L'oncle de notre roi actuel, le prince Charles a une vie tout à fait singulière, dont Rien Emmery, historien boursier du Fonds de la recherche scientifique, retrace les étapes à plus d'un titre dramatiques. L'ouvrage est, ici, la traduction d'un travail rédigé en néerlandais.

Le jeune Charles, enfant royal assez peu doué pour les études, finit tout de même par devenir , au départ d'Ostende, officier de la marine britannique. Charles est resté suffisamment en Grande Bretagne pour que naisse en lui un sentiment de sympathie pour les Anglais. Ce qui peut expliquer, en partie, son choix politique durant la guerre 1940-45. Charles n'avait pas peur de se lier au petit peuple, ni de retrousser les manches. Ainsi le voit-on au lendemain du bombardement subi par Ostende, chercher, avec les soldats, les rescapés dans les ruines d'un hôpital; Et, "lorsqu'un énorme incendie se déclara dans le port d'Ostende, où étaient stationnés des wagons-citernes remplis de carburant, le prince, bravant les dangers d'explosion, alla immédiatement voir s'il pouvait apporter son aide."

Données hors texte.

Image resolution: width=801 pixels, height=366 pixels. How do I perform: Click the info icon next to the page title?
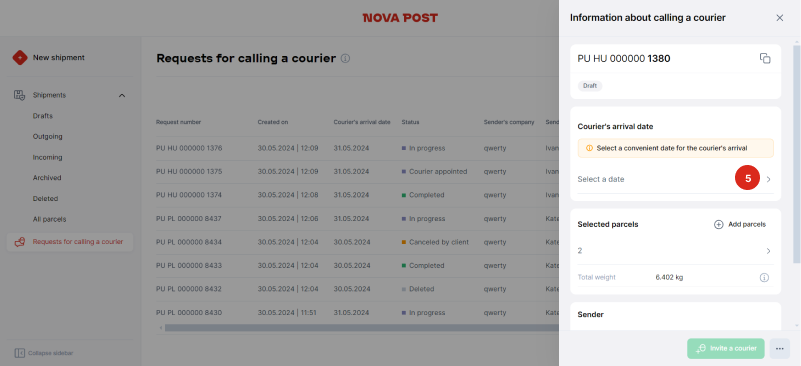345,58
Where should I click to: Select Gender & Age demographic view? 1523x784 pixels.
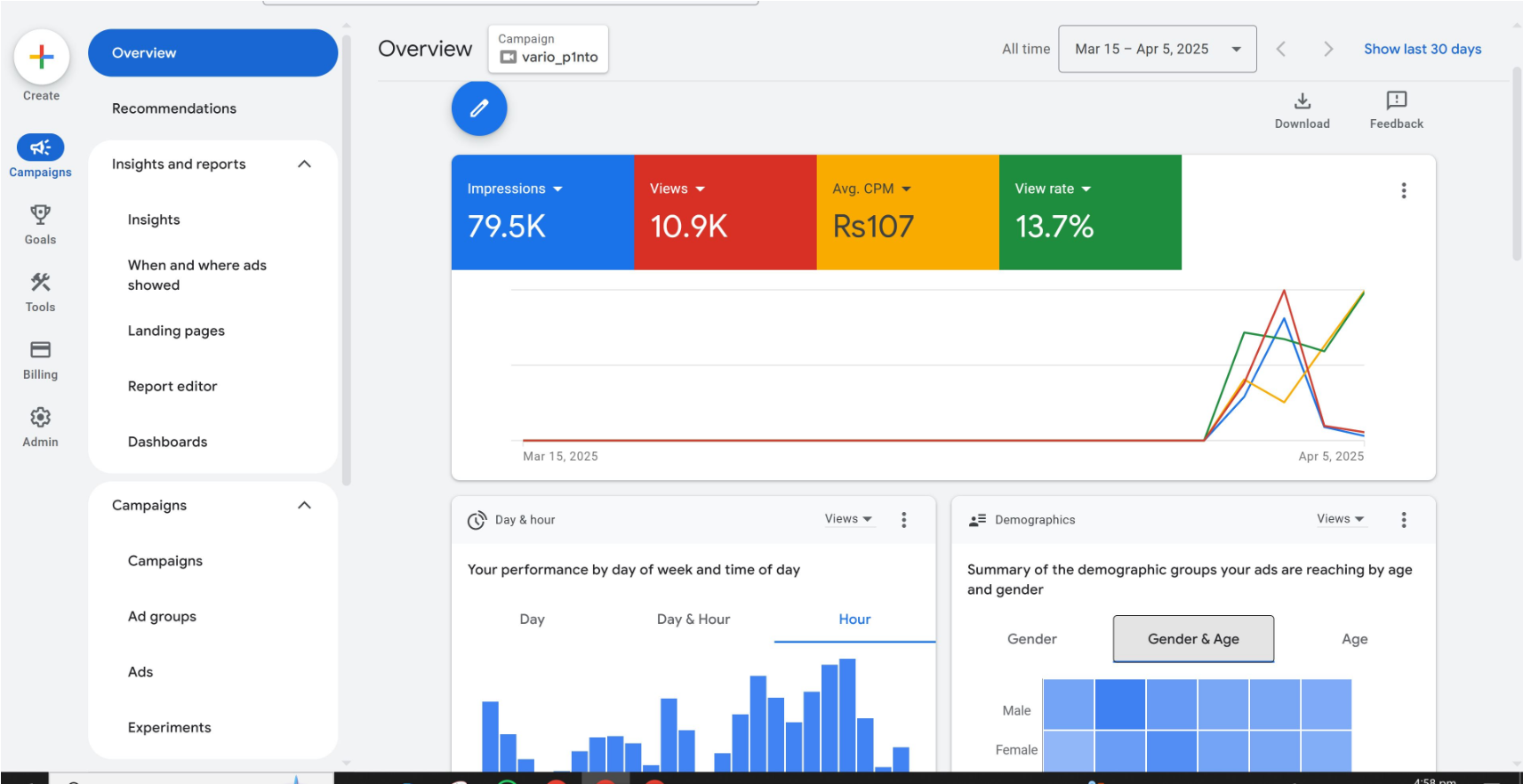click(x=1192, y=639)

Le prince était un joyeux drille, capable de boire sec et qui aimait les femmes à la folie. Sa libido le poussait à être insatiable. "Les récits des exploits du prince Charles dans les cabarets louches et les bordels sont dès lors légion." (…) "L'homme riche qu'il était savait parfois se montrer avare jusqu'à la paranoïa" (…) "Charles s'intéressait beaucoup à l'occultisme, à l'ésotérisme et à des courants comme la théosophie et la numéralogie." Il consacra la fin de sa vie à la peinture et vécut retiré en son domaine de Raversijde. Complètement ruiné, avec l'aide intéressée de conseillers financiers véreux, il mourut à Ostende le 31 mai 1983.

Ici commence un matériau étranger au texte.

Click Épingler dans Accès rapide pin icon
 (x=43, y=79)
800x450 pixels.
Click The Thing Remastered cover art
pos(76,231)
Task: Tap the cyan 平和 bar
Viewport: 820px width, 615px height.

A la fin de sa vie il se réconcilia plus ou moins avec son frère Léopold III. Ils ont passé leur vie dans l'incompréhension mutuelle. Leurs choix politiques ont été différents par rapport aux événements de la Seconde Guerre mondiale. Le roi Léopold III fut contraint d'abdiquer. Tandis que Charles se vit confier la Régence du pays. "Charles de Belgique" est un livre d'histoires autant qu'un livre d'Histoire et se lit comme un roman distrayant. S'il ne faisait pas, de ces jours-ci un froid de canard, on dirait: "à lire sur la plage d'Ostende en regardant la mer".

Les familles fondatrices

Ostende fut aussi l'œuvre de quelques familles bourgeoises ayant réussi dans les affaires, apportant du travail et la prospérité économique: les Van der Heyde, les Jean, les Serruys, les de Ridder, les Ocket. C'est la saga de ces familles que Colette Cambier publie comme premier roman. Une succession rapide de scénettes, un patchwork inventif, que traversent les fils conducteurs des événements politiques et sociaux qu'a connus notre pays. L'histoire - les histoires plutôt - commen(cent) à la fin du siècle dernier avec des rappels historiques remontant au 18ème siècle. En psychologue professionnelle qu'elle est, l'auteure observe et analyse finement les comportements d'une série de personnages appartenant à la famille de ses ancêtres. Les dialogues brefs et parfois incisifs révèlent les préoccupations des un(e)s et des autres. Le récit est écrit avec humour et lucidité, l'ensemble est nimbé d'une sorte de tendresse et d'une admiration lointaines. Une succession de souvenirs comme celui du rituel intangible des courses obligatoirement faites le jeudi à Ostende. De là le titre du livre. L'auteure est descendante des Van der Heyde… Elle fait une part royale à ces familles bourgeoises, mais ne pipe mot sur les familles royales!

 

Marcel BAUWENS

- Matthieu Longue - "Léopold II, une vie à pas de géant" - Ed. Racine ;
- Rien Emmery - "Charles de Belgique" - Ed. Racine ;
- Colette Cambier - "Le jeudi à Ostende" - Ed. Le Castor Astral.